"Les journalistes indépendants faisant leur métier avec sérieux pour informer leurs concitoyens sur la situation politique actuelle ne sont ni des manifestants ni des acteurs de la crise. Dans ce climat politique très tendu, il est primordial qu'ils soient protégés", a déclaré Jean-François Julliard, secrétaire général de Reporters sans frontières, après la suspension de parution de cinq journaux et plusieurs agressions et menaces sur des journalistes.
Reporters sans frontières exprime son inquiétude renouvelée après la suspension de parution de cinq journaux et les agressions et menaces dont plusieurs journalistes ont été victimes au cours de ces dernières semaines. Depuis le début du bras de fer politique opposant le président de la République, Marc Ravalomanana, et le maire déchu d'Antananarivo, Andry Rajoelina, l'organisation déplore une prise en otages des médias et un climat défavorable à la liberté de la presse.
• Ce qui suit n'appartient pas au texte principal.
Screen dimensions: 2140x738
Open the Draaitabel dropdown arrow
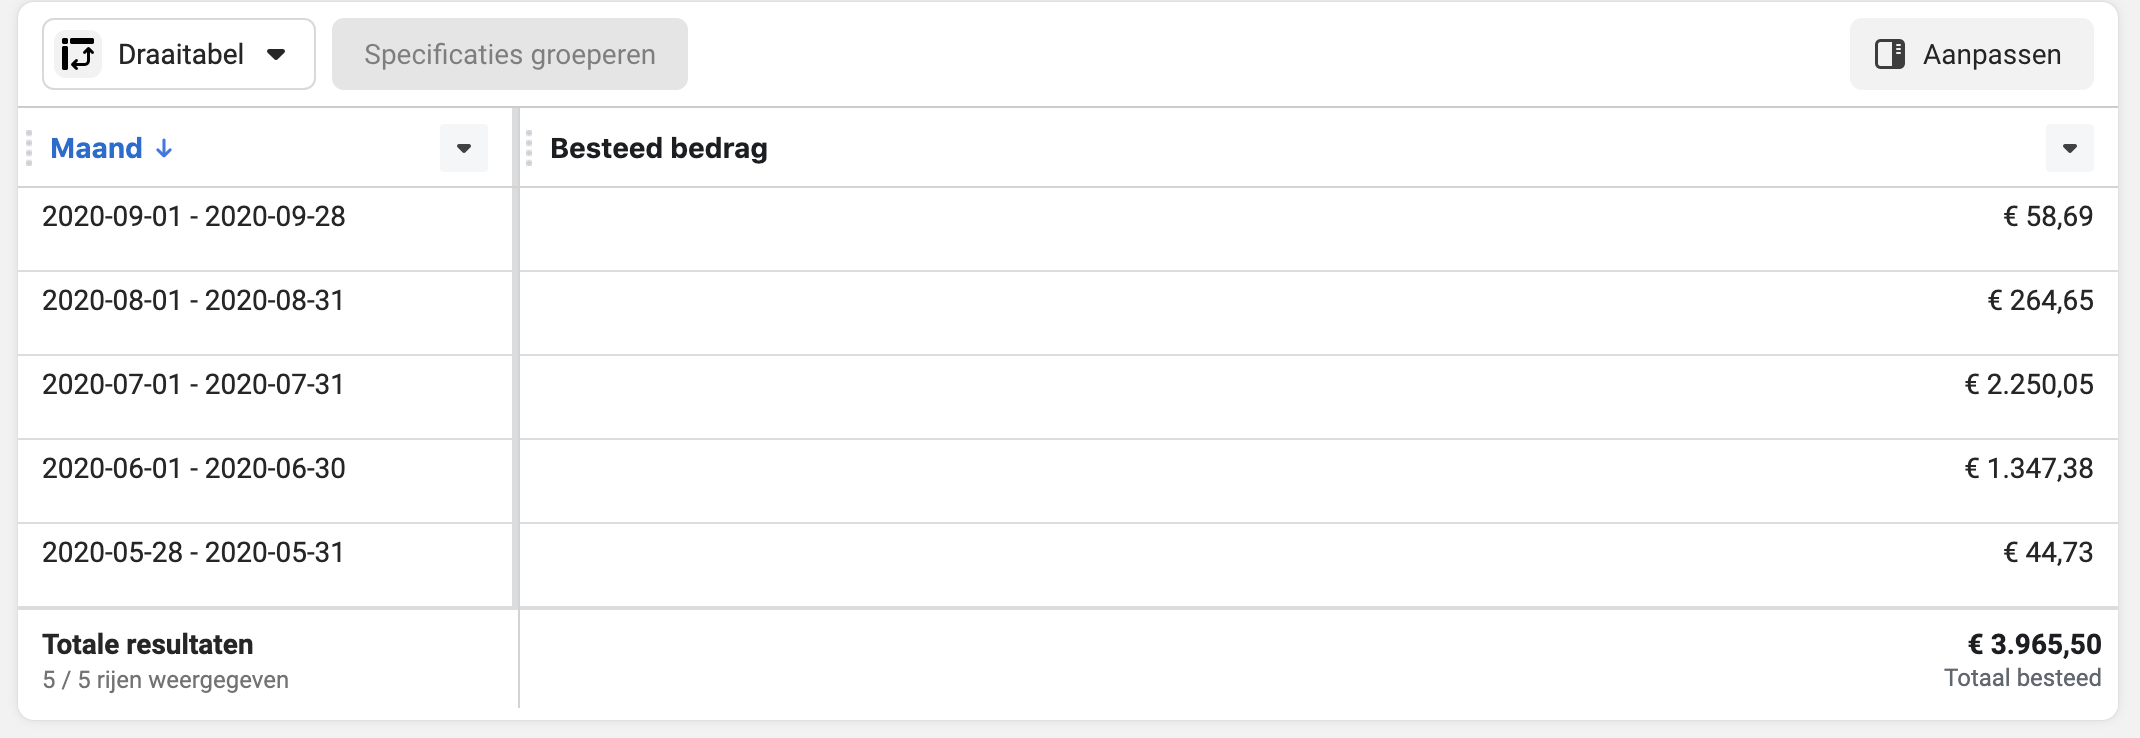277,54
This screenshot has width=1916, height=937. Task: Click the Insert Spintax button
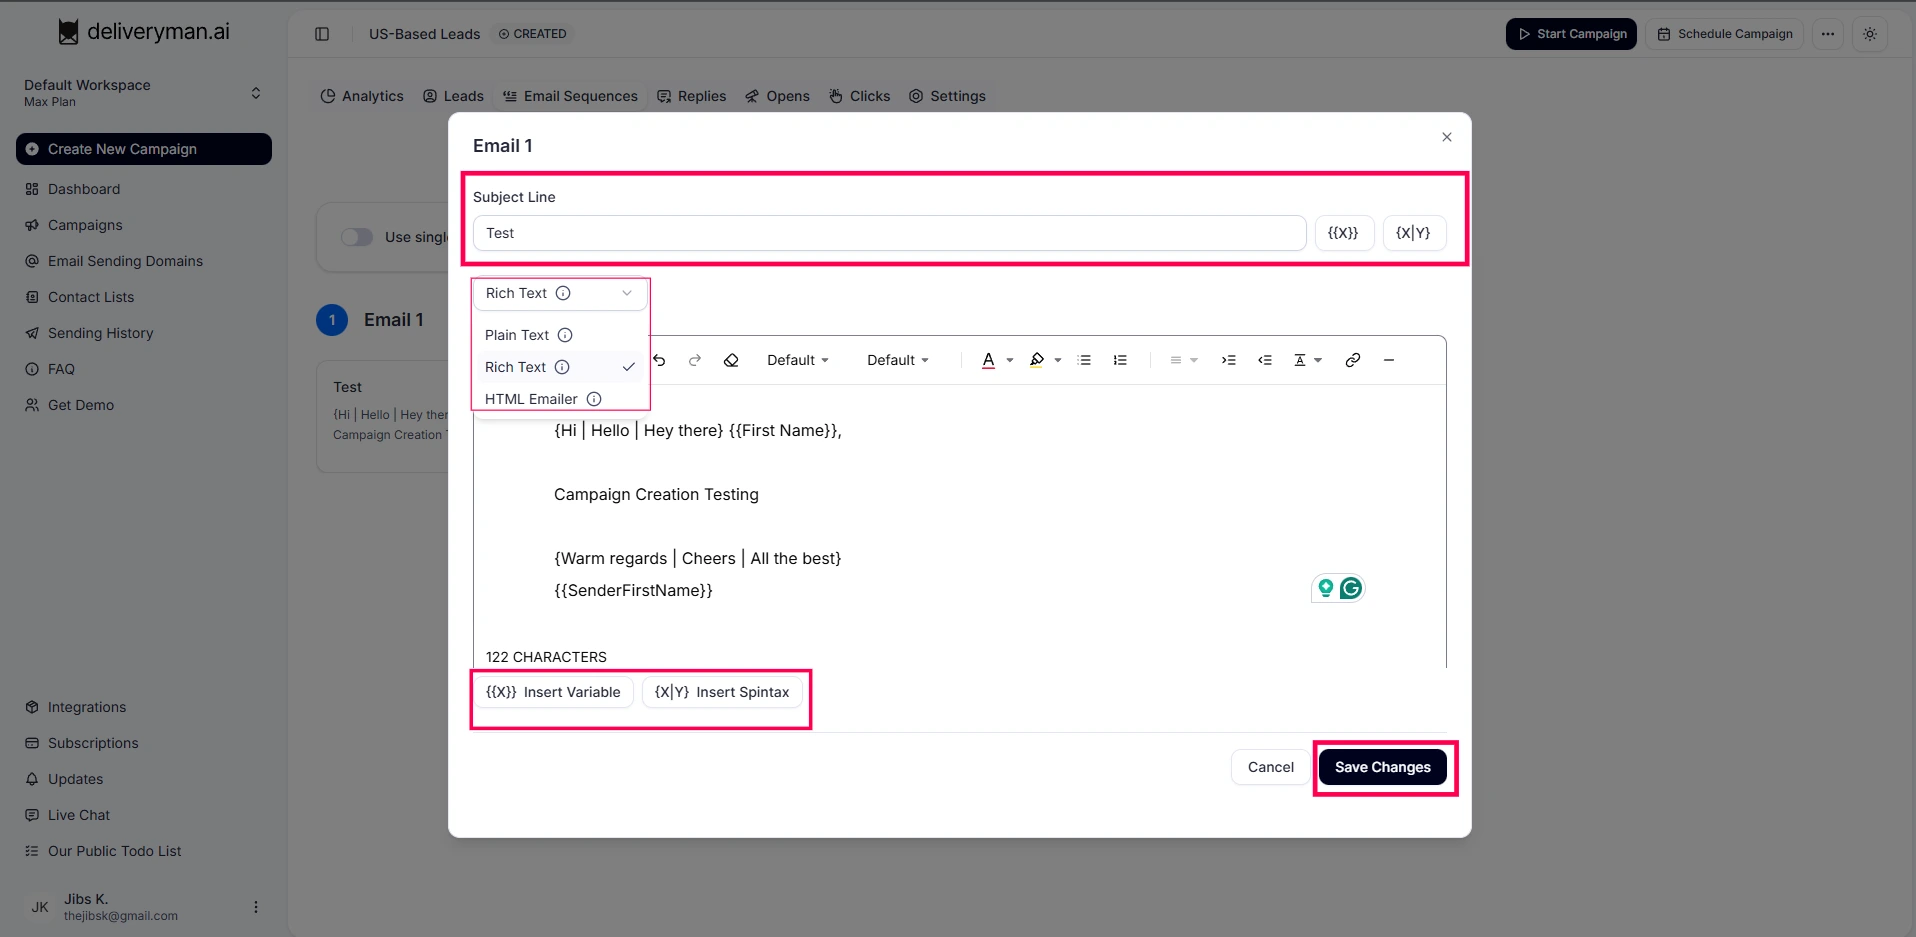point(721,692)
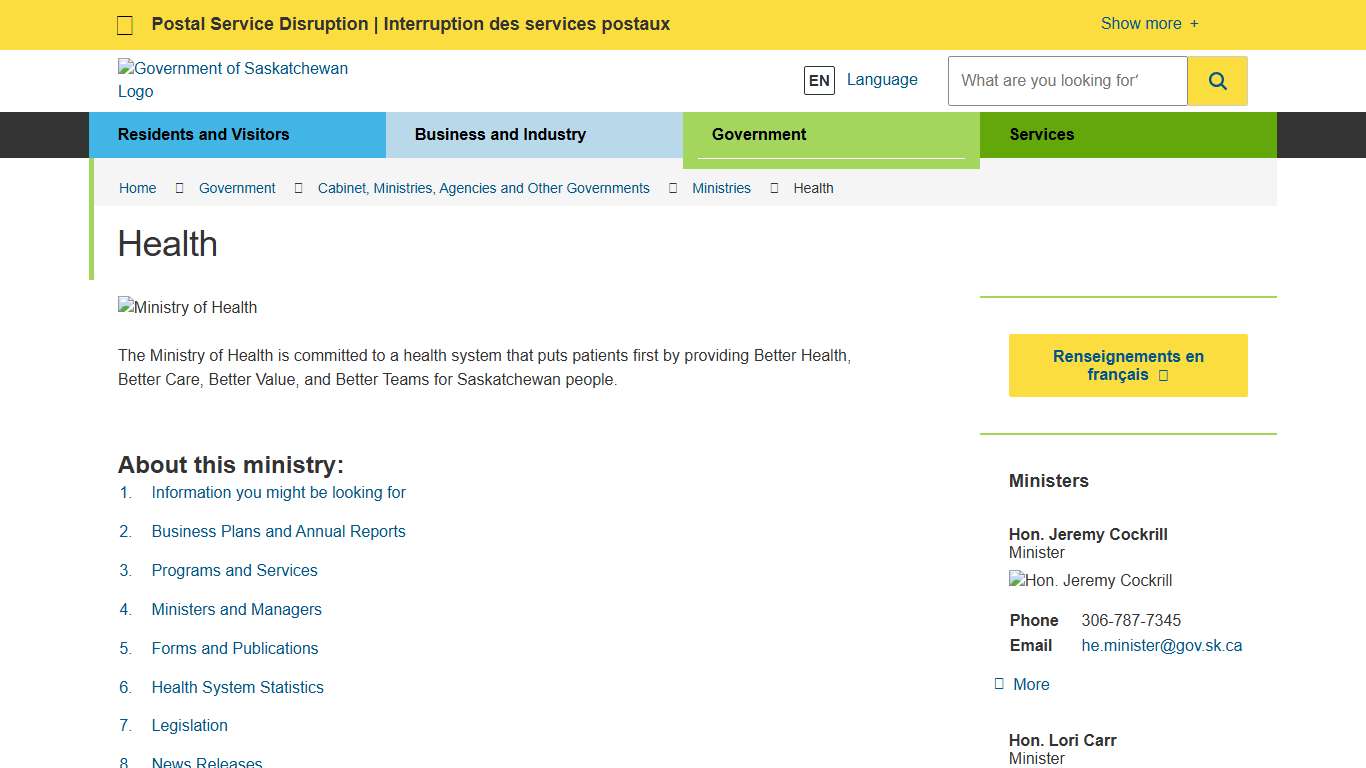Select the EN language icon
The width and height of the screenshot is (1366, 768).
click(819, 80)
"Les journalistes indépendants faisant leur métier avec sérieux pour informer leurs concitoyens sur la situation politique actuelle ne sont ni des manifestants ni des acteurs de la crise. Dans ce climat politique très tendu, il est primordial qu'ils soient protégés. Dans le même temps, nous demandons aux journalistes des médias proches du Président ou de son principal opposant de ne pas verser dans la propagande partisane ou la diffamation, mais au contraire de faire preuve du plus grand professionnalisme en fournissant des informations vérifiées et objectives", a déclaré Jean-François Julliard, secrétaire général de Reporters sans frontières.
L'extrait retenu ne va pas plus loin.